> Your task: Each entry below should be reproduced character for character.

> Material provided:
--------------------------------
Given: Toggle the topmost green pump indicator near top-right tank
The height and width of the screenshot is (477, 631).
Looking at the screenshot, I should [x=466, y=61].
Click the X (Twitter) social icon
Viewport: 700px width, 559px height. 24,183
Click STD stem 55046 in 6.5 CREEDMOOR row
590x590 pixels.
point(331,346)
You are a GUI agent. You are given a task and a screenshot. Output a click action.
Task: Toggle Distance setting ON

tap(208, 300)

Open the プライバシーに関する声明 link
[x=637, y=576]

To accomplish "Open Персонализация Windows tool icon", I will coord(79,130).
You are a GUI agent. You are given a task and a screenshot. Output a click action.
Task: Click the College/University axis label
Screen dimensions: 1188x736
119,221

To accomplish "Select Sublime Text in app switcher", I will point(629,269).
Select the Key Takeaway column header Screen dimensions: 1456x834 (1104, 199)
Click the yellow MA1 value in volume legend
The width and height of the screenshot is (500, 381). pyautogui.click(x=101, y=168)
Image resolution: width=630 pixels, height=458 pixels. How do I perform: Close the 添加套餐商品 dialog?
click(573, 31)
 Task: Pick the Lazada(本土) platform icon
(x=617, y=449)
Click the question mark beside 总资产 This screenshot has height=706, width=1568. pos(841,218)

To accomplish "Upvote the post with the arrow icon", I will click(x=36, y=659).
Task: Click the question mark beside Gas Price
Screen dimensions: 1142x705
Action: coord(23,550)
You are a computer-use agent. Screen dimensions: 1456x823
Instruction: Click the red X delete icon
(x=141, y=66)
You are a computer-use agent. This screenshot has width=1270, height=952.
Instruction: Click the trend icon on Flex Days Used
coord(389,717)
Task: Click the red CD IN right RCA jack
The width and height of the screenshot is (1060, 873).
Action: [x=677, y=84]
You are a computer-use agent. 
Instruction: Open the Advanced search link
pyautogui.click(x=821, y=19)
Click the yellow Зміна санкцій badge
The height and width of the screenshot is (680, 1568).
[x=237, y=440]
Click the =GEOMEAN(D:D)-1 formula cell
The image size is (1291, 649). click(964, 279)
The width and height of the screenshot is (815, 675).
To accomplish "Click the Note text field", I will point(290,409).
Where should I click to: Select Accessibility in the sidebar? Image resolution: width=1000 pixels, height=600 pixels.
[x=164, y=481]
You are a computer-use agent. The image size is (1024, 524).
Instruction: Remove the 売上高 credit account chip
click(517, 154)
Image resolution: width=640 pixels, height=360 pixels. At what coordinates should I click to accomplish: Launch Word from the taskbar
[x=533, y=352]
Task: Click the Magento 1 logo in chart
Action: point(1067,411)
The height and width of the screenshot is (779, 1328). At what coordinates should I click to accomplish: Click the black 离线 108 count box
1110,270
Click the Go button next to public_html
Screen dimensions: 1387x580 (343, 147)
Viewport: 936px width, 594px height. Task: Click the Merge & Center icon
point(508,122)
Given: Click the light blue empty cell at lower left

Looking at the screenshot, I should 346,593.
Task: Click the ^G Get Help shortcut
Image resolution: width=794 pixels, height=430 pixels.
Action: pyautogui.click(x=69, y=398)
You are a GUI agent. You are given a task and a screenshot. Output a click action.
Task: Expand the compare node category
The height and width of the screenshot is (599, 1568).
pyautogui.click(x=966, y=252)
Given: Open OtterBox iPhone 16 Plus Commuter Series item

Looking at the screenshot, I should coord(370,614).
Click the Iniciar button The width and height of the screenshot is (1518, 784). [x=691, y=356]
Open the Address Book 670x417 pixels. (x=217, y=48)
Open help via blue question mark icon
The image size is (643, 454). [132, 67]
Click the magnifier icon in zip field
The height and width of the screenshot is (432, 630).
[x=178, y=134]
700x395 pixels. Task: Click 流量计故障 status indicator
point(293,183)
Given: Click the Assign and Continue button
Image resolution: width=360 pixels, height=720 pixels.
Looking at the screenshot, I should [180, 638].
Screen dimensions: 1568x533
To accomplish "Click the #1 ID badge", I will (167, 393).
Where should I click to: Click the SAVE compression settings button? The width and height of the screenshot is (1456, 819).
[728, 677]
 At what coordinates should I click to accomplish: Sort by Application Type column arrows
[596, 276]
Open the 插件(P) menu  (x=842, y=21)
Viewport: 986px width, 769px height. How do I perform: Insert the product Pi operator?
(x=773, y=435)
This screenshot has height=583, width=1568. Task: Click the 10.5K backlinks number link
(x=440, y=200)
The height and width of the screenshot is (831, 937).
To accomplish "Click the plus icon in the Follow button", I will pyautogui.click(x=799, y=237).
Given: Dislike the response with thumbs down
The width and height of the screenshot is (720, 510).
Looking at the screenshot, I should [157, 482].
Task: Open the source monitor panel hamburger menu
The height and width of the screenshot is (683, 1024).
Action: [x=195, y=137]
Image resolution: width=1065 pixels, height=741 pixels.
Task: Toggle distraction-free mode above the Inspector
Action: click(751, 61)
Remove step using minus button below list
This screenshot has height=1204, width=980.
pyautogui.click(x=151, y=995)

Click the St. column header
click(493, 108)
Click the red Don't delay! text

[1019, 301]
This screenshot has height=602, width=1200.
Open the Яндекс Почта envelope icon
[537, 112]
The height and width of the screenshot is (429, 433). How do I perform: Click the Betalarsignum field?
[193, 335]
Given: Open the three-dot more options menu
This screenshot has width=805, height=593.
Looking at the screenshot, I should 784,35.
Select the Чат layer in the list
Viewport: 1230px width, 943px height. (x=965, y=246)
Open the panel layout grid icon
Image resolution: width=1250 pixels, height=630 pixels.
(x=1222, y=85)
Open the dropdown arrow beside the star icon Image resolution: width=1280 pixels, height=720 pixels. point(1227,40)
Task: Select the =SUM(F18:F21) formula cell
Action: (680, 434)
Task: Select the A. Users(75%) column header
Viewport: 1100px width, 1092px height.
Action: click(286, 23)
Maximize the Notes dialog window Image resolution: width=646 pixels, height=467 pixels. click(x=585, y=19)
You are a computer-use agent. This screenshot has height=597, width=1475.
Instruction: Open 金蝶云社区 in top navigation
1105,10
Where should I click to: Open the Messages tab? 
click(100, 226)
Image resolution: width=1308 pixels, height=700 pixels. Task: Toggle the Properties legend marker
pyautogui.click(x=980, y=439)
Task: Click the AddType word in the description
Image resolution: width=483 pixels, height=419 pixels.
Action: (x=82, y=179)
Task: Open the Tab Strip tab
--------------------------------
> Your solution:
Given: Toggle the topmost green pump indicator near top-right tank
The height and width of the screenshot is (477, 631).
Looking at the screenshot, I should [x=466, y=61].
Click the X (Twitter) social icon
Viewport: 700px width, 559px height. 24,183
Click STD stem 55046 in 6.5 CREEDMOOR row
590x590 pixels.
point(331,346)
You are a GUI agent. You are given a task and a screenshot. Output a click action.
Task: Toggle Distance setting ON

tap(208, 300)

Open the プライバシーに関する声明 link
[x=637, y=576]

To accomplish "Open Персонализация Windows tool icon", I will coord(79,130).
You are a GUI agent. You are given a task and a screenshot. Output a click action.
Task: Click the College/University axis label
Screen dimensions: 1188x736
119,221

To accomplish "Select Sublime Text in app switcher", I will point(629,269).
Select the Key Takeaway column header Screen dimensions: 1456x834 (1104, 199)
Click the yellow MA1 value in volume legend
The width and height of the screenshot is (500, 381). pyautogui.click(x=101, y=168)
Image resolution: width=630 pixels, height=458 pixels. How do I perform: Close the 添加套餐商品 dialog?
click(573, 31)
 Task: Pick the Lazada(本土) platform icon
(x=617, y=449)
Click the question mark beside 总资产 This screenshot has height=706, width=1568. pos(841,218)

To accomplish "Upvote the post with the arrow icon", I will click(x=36, y=659).
Task: Click the question mark beside Gas Price
Screen dimensions: 1142x705
Action: coord(23,550)
You are a computer-use agent. Screen dimensions: 1456x823
Instruction: Click the red X delete icon
(x=141, y=66)
You are a computer-use agent. This screenshot has width=1270, height=952.
Instruction: Click the trend icon on Flex Days Used
coord(389,717)
Task: Click the red CD IN right RCA jack
The width and height of the screenshot is (1060, 873).
Action: [x=677, y=84]
You are a computer-use agent. 
Instruction: Open the Advanced search link
pyautogui.click(x=821, y=19)
Click the yellow Зміна санкцій badge
The height and width of the screenshot is (680, 1568).
[x=237, y=440]
Click the =GEOMEAN(D:D)-1 formula cell
The image size is (1291, 649). click(964, 279)
The width and height of the screenshot is (815, 675).
To accomplish "Click the Note text field", I will point(290,409).
Where should I click to: Select Accessibility in the sidebar? Image resolution: width=1000 pixels, height=600 pixels.
[x=164, y=481]
You are a computer-use agent. The image size is (1024, 524).
Instruction: Remove the 売上高 credit account chip
click(517, 154)
Image resolution: width=640 pixels, height=360 pixels. At what coordinates should I click to accomplish: Launch Word from the taskbar
[x=533, y=352]
Task: Click the Magento 1 logo in chart
Action: point(1067,411)
The height and width of the screenshot is (779, 1328). At what coordinates should I click to accomplish: Click the black 离线 108 count box
1110,270
Click the Go button next to public_html
Screen dimensions: 1387x580 (343, 147)
Viewport: 936px width, 594px height. Task: Click the Merge & Center icon
point(508,122)
Given: Click the light blue empty cell at lower left

Looking at the screenshot, I should 346,593.
Task: Click the ^G Get Help shortcut
Image resolution: width=794 pixels, height=430 pixels.
Action: pyautogui.click(x=69, y=398)
You are a GUI agent. You are given a task and a screenshot. Output a click action.
Task: Expand the compare node category
The height and width of the screenshot is (599, 1568).
pyautogui.click(x=966, y=252)
Given: Open OtterBox iPhone 16 Plus Commuter Series item

Looking at the screenshot, I should coord(370,614).
Click the Iniciar button The width and height of the screenshot is (1518, 784). [x=691, y=356]
Open the Address Book 670x417 pixels. (x=217, y=48)
Open help via blue question mark icon
The image size is (643, 454). [132, 67]
Click the magnifier icon in zip field
The height and width of the screenshot is (432, 630).
[x=178, y=134]
700x395 pixels. Task: Click 流量计故障 status indicator
point(293,183)
Given: Click the Assign and Continue button
Image resolution: width=360 pixels, height=720 pixels.
Looking at the screenshot, I should [180, 638].
Screen dimensions: 1568x533
To accomplish "Click the #1 ID badge", I will (167, 393).
Where should I click to: Click the SAVE compression settings button? The width and height of the screenshot is (1456, 819).
[728, 677]
 At what coordinates should I click to accomplish: Sort by Application Type column arrows
[596, 276]
Open the 插件(P) menu  (x=842, y=21)
Viewport: 986px width, 769px height. How do I perform: Insert the product Pi operator?
(x=773, y=435)
This screenshot has height=583, width=1568. Task: Click the 10.5K backlinks number link
(x=440, y=200)
The height and width of the screenshot is (831, 937).
To accomplish "Click the plus icon in the Follow button", I will pyautogui.click(x=799, y=237).
Given: Dislike the response with thumbs down
The width and height of the screenshot is (720, 510).
Looking at the screenshot, I should [157, 482].
Task: Open the source monitor panel hamburger menu
The height and width of the screenshot is (683, 1024).
Action: [x=195, y=137]
Image resolution: width=1065 pixels, height=741 pixels.
Task: Toggle distraction-free mode above the Inspector
Action: click(751, 61)
Remove step using minus button below list
This screenshot has height=1204, width=980.
pyautogui.click(x=151, y=995)

Click the St. column header
click(493, 108)
Click the red Don't delay! text

[1019, 301]
This screenshot has height=602, width=1200.
Open the Яндекс Почта envelope icon
[537, 112]
The height and width of the screenshot is (429, 433). How do I perform: Click the Betalarsignum field?
[193, 335]
Given: Open the three-dot more options menu
This screenshot has width=805, height=593.
Looking at the screenshot, I should 784,35.
Select the Чат layer in the list
Viewport: 1230px width, 943px height. (x=965, y=246)
Open the panel layout grid icon
Image resolution: width=1250 pixels, height=630 pixels.
(x=1222, y=85)
Open the dropdown arrow beside the star icon Image resolution: width=1280 pixels, height=720 pixels. point(1227,40)
Task: Select the =SUM(F18:F21) formula cell
Action: (680, 434)
Task: Select the A. Users(75%) column header
Viewport: 1100px width, 1092px height.
Action: click(286, 23)
Maximize the Notes dialog window Image resolution: width=646 pixels, height=467 pixels. click(x=585, y=19)
You are a computer-use agent. This screenshot has height=597, width=1475.
Instruction: Open 金蝶云社区 in top navigation
1105,10
Where should I click to: Open the Messages tab? 
click(100, 226)
Image resolution: width=1308 pixels, height=700 pixels. Task: Toggle the Properties legend marker
pyautogui.click(x=980, y=439)
Task: Click the AddType word in the description
Image resolution: width=483 pixels, height=419 pixels.
Action: (x=82, y=179)
Task: Open the Tab Strip tab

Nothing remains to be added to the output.